One of my favorite producer visits to make each year is with Patrick Baudouin. He is something out of a JRR Tolkien book, perhaps an aspiring wizard (which he may already be) or a guru of sorts, who is not short on opinion when it comes to the winemaking practices of other estates when driving around to visit his.
His vineyards are certified, but well beyond the typical organic practice. Once you set foot in his vineyards, it is hard to keep up with him as he starts a fast paced walk up and down, row after row, taking note of their progress. He is a man at one with his vines and it shows in the delicate nature of his wines.
Patrick’s wines are somewhat magical in expression. His whites, made exclusively from Chenin Blanc, reveal layer after layer of savory notes of fruits, dried herbs and grasses, acacia honey, and spices, all woven together on an ethereal wavelength.
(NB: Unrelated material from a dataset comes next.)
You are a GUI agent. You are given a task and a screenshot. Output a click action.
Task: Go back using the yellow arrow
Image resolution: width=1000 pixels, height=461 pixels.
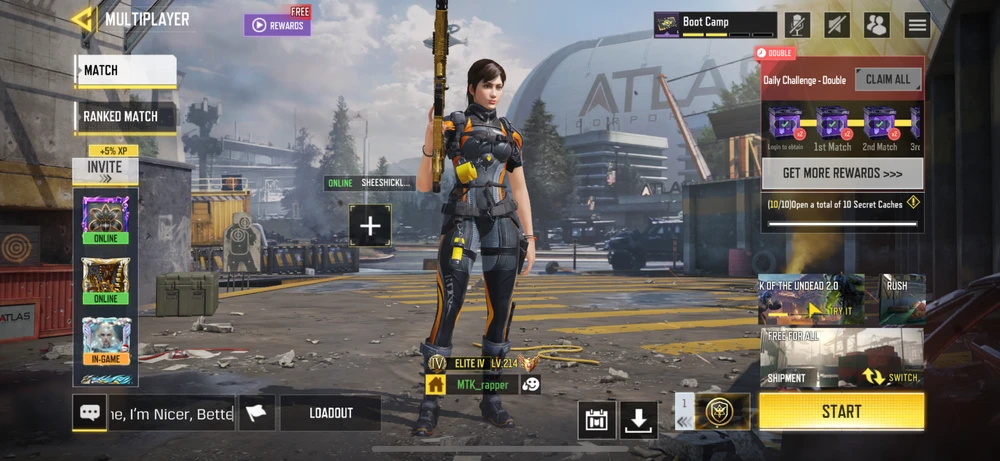pos(84,19)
He is a musician turned maestro, conducting his vines to deliver soft, beautiful and tranquil music.
Patrick Baudouin’s 13.5 hectares of vineyards are located in Anjou and the Coteaux du Layon, which are situated on the great terroirs of the Anjou Noir. Patrick explained that the Anjou Noir is named after the dark-colored ancient rocks of the Massif Armoricain. This Massif was formerly a range of mountains that were once as high as the Alps but over the last 400 million years have eroded down to rolling hills of ancient metamorphic and volcanic rock that rise just over 400 meters above the sea. Today, the region is protected by a ridge to the southwest which rises to 200 meters and keeps the rainfall here in the lowest of all of the Loire Valley. However, because the area lies between the Layon and the Loire River, the humidity remains high and conditions for botrytis are ideal, creating what we know as the signature style off-dry white wine made from Chenin Blanc.